Although genetic work provided hard proof of several of Gruber's hypotheses, it also raised a sticky problem: "With a fish like salmon there are enough numbers that return to the same place to keep a diverse genetic pool," he said. "But with the sharks you don't have the numbers, so with these returning, long-living animals in small populations there should be inbreeding in this population like you couldn't believe—yet the negative results of inbreeding weren't there."

The answer was once again confirmed in the DNA lab, by a genetic examination of the parents of some 900 young sharks. "Usually for males, we see them as parents only once, and not again, although the females we see returning to Bimini every other year." So while the mother sharks are homing to the same nursing grounds, roving males ensure that the population remains genetically diverse.

Although the Bimini population is genetically varied, it's dependent on a surprisingly small number of female sharks.
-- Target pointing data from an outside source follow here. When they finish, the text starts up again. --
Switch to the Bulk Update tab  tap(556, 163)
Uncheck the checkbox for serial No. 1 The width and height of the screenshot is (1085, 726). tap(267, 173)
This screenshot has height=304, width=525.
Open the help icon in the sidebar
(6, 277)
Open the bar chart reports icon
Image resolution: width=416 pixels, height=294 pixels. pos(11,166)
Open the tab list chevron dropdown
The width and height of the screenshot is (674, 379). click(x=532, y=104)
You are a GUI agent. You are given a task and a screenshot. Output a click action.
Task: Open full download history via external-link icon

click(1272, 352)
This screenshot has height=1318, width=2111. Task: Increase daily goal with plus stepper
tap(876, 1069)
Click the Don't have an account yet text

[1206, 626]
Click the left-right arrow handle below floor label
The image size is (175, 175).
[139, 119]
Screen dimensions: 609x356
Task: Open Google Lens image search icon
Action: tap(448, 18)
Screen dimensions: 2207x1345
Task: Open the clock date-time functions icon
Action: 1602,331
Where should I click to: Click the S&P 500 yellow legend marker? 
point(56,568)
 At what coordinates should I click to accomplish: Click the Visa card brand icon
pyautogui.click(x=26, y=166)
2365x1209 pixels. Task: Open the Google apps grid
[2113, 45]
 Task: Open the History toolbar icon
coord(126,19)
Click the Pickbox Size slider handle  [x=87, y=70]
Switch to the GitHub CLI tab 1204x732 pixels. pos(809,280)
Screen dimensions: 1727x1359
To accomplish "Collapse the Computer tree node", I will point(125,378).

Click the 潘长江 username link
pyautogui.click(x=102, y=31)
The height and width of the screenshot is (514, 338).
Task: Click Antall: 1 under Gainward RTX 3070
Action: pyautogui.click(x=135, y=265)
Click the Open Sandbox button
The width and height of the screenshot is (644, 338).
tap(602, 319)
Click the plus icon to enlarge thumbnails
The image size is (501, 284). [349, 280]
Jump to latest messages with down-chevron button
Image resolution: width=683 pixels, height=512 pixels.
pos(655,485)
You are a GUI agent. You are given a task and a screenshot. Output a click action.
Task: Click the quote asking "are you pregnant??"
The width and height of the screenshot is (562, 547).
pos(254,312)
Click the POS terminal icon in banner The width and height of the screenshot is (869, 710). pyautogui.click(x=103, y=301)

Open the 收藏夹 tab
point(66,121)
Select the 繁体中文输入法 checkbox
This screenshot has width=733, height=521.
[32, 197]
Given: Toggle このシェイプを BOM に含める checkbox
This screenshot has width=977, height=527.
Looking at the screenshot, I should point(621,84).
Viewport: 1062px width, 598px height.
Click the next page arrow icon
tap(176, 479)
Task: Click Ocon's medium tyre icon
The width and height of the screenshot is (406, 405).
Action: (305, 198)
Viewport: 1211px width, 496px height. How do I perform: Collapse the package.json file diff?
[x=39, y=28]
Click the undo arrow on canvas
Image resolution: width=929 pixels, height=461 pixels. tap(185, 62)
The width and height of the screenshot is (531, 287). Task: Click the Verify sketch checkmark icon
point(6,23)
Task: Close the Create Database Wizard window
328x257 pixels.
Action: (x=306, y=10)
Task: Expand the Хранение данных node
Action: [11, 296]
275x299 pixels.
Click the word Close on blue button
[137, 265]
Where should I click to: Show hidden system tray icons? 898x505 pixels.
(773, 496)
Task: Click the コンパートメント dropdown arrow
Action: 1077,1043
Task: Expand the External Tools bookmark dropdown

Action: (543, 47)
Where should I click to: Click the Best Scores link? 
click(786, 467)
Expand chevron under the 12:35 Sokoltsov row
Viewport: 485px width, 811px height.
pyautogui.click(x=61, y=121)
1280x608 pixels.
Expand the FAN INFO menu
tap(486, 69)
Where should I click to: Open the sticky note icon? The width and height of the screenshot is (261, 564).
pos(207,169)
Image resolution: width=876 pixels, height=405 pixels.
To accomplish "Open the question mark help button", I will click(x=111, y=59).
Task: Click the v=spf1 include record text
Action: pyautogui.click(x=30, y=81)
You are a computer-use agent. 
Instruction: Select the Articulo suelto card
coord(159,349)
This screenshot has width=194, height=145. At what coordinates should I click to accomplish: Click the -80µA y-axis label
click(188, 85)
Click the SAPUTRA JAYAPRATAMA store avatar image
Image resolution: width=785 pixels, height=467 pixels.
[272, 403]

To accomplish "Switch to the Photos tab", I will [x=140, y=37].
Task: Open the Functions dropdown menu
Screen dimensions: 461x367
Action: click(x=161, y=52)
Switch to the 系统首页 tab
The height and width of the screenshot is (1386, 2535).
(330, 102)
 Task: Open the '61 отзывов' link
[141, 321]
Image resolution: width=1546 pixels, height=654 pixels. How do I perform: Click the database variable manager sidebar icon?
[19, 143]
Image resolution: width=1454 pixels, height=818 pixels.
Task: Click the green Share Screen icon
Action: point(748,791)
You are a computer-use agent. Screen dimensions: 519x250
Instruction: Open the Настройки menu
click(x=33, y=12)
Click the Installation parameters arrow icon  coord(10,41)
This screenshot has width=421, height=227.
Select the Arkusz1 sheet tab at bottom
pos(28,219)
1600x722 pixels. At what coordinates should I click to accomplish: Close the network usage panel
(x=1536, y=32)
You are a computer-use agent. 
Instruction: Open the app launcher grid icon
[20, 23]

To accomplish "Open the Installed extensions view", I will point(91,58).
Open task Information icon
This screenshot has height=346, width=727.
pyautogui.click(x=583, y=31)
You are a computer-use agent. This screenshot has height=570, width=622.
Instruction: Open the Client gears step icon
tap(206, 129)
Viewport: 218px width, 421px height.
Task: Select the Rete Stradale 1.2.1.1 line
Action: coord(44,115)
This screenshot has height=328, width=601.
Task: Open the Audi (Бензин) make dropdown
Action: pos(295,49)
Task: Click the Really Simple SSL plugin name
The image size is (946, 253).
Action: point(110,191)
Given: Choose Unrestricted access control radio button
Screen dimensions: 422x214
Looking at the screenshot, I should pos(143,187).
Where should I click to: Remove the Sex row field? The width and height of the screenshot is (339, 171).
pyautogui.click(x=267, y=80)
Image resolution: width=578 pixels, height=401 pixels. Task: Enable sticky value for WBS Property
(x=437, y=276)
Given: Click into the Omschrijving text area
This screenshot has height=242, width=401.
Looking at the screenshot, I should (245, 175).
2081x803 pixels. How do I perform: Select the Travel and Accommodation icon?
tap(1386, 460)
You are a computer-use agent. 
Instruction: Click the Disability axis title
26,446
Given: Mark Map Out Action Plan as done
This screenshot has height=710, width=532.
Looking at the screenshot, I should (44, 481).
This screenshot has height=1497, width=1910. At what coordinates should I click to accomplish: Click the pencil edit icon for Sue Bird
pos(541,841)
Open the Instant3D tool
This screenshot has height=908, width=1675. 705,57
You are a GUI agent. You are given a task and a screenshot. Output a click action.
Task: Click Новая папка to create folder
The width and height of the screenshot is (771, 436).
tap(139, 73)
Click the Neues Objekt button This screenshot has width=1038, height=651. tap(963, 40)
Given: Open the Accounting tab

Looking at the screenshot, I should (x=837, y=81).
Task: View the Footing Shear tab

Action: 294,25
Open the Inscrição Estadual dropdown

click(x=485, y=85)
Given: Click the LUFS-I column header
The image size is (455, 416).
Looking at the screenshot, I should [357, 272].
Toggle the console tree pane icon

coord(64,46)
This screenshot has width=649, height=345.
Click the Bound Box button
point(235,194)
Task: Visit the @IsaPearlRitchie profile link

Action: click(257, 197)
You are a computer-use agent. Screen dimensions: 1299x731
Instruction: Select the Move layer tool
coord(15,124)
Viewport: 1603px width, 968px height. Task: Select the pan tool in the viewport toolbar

The team was able to reliably estimate the year of birth for 735 young sharks in the sample. Of those, nearly all—708—could be assigned to one of 45 adult females. "When we realized just how few females contribute to this population, we become even more careful with them when we do capture them for study," says Feldheim.

As the study of Bimini's lemon sharks continues, more important discoveries lie on the horizon. "What we're really interested in seeing now through long-term tagging," said Feldheim, "is whether or not individuals born at Bimini actually return to their own birthplace to give birth like salmon do." Such a discovery could have large repercussions for shark management in the area (and elsewhere). The data that solves that puzzle should become available in the next few years, as the young sharks sampled in the mid-1990s begin to reach reproductive age and continue the sharks' cycle of life.